In a Newsweek article, "The Resurrection of Crist" (who knew Jesus was so tanned?), writer Arian Campo-Flores argues that the governor has revived his campaign by playing the centrist candidate. And he has a good chance of winning the Senate race, mainly because the other candidates suck.

Hmmm. Granted, tea-party darling Marco Rubio and the remarkably unremarkable Democrat U.S. Rep. Kendrick Meek are depressing options (as for Democratic challenger billionaire Jeff Greene, well, ask these oldsters in California). But that doesn't mean Crist is worthy of a biblical love fest.

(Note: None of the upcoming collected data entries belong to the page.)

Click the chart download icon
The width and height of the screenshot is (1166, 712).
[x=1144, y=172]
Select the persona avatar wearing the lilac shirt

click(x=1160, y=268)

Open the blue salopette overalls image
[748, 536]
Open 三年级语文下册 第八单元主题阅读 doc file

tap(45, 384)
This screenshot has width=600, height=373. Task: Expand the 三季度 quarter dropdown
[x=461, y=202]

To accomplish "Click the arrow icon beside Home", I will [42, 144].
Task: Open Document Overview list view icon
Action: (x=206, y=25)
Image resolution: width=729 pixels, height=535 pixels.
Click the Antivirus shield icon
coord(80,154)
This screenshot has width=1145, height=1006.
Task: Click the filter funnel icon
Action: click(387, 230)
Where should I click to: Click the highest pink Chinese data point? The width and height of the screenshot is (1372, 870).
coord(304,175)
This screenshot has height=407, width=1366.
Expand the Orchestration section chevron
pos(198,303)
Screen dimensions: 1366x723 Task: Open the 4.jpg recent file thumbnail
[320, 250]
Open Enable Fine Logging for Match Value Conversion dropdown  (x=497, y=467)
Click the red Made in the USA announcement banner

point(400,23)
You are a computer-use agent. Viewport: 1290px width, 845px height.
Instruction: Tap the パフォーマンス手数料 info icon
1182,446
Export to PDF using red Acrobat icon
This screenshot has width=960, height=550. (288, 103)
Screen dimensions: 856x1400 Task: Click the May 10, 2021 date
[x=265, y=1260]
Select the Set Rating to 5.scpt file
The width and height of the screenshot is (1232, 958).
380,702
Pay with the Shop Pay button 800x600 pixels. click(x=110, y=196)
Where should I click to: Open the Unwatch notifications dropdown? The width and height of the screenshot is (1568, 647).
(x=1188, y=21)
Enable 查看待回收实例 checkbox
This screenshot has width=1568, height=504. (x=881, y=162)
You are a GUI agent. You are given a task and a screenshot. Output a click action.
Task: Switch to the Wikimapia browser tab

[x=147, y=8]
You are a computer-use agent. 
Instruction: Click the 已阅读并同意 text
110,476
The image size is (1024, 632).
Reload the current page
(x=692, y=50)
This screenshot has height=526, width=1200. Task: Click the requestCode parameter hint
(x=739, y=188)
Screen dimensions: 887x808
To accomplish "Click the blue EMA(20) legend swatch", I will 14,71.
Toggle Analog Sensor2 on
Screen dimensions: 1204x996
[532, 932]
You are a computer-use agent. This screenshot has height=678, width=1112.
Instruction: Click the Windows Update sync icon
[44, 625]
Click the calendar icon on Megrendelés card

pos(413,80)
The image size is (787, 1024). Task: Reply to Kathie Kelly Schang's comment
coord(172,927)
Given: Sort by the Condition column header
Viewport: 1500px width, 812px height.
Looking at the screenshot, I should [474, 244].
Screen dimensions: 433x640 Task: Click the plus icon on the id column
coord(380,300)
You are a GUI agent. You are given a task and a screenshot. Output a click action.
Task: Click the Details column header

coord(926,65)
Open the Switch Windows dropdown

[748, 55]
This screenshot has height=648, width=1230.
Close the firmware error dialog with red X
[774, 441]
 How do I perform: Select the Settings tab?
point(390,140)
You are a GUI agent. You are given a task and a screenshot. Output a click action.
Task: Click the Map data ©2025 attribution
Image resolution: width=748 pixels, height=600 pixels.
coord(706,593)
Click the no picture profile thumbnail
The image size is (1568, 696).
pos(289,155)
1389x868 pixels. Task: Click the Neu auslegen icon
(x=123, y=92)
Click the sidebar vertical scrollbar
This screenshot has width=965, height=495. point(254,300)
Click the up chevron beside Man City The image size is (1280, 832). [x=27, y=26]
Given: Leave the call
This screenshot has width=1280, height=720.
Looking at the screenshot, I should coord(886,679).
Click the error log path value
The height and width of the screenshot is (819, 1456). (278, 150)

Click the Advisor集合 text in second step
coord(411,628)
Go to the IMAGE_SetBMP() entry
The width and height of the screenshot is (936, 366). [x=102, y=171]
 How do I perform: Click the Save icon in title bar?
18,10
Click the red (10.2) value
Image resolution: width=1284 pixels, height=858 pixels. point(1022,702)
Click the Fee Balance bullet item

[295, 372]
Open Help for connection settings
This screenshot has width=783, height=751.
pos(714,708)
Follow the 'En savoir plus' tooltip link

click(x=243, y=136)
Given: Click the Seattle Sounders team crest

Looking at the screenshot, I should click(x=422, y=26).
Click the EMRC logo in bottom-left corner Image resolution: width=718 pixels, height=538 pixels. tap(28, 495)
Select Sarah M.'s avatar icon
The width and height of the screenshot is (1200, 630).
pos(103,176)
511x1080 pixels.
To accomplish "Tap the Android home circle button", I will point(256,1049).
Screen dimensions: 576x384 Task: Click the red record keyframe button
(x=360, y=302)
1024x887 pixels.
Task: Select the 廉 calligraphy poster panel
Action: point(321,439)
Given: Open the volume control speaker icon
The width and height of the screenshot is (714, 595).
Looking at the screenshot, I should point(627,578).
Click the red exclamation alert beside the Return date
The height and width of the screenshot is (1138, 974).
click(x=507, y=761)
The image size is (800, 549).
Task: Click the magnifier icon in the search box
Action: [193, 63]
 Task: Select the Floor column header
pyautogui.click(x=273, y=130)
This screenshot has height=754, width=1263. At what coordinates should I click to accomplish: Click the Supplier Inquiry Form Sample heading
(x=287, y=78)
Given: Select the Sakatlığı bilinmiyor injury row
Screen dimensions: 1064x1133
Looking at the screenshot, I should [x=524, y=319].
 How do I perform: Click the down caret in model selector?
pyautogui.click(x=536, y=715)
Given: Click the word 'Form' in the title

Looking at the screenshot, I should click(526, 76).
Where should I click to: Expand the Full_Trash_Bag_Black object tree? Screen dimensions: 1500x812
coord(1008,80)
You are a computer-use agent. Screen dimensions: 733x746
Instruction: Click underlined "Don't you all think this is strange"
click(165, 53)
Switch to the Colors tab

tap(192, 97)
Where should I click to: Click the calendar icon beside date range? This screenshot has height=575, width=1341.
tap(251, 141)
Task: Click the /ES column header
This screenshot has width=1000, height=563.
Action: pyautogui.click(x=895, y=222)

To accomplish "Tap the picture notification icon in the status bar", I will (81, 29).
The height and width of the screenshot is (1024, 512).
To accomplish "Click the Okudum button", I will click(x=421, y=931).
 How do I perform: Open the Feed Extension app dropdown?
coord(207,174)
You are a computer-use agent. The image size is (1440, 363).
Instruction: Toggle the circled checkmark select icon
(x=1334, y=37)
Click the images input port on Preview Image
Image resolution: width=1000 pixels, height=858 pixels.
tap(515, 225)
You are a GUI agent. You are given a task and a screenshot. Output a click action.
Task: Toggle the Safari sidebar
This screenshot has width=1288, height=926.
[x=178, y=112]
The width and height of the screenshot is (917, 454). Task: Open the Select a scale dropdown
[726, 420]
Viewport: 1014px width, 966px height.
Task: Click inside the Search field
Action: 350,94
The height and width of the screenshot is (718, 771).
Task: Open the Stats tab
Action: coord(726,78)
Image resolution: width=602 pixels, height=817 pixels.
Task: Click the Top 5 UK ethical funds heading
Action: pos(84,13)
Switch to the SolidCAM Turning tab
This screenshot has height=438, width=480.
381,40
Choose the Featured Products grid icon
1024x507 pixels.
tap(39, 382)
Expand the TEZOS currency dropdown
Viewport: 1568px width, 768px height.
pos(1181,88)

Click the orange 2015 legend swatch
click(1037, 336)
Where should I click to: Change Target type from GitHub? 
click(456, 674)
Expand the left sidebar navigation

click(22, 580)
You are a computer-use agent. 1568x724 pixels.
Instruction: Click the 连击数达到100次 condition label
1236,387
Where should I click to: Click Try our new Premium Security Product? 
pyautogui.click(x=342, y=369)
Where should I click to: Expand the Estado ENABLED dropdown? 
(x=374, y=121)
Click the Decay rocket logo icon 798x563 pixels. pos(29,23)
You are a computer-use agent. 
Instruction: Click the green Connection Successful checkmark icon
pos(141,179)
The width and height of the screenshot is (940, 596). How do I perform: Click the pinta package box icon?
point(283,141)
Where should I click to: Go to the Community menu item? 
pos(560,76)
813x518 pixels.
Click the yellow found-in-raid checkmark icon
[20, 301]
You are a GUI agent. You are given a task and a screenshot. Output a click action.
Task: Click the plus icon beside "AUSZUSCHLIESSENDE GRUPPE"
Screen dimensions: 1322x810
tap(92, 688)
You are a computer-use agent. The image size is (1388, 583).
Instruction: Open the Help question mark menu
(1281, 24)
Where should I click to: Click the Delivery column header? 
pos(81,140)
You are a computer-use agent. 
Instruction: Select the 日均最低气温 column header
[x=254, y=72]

Crist, as the article points out, is a blatant political chameleon. It's tough to believe he stands for anything when he constantly shifts views -- on issues such as abortion and gay adoption -- to fit the public mood.

"All he has to figure out is what you want to hear, and as long as it doesn't contradict something he said yesterday, you will probably hear it," Republican lobbyist Mac Stipanovich told Newsweek.

Yet Campo-Flores argues that Florida voters are so dense, they're not bothered by a governor whose only clear constituency is himself. "While political elites may get agitated over such slipperiness, average voters don't seem to care much," Campo-Flores writes.

Really? Are we that hard-up, politically speaking, that we'll just accept the guy who trots off to lavish New York fundraisers while his state drowns in unemployment? The guy who arranges a multimillion-dollar bailout for Big Sugar and calls it an altruistic rescue mission for the Everglades? Or wastes time grandstanding for a constitutional ban on offshore drilling when he should have been figuring out how the state will recover from the massive economic losses caused by the oil spill?

Chipper Charlie, Newsweek tells us, is Florida's Great Tanned Hope. If that's true, we're in serious trouble.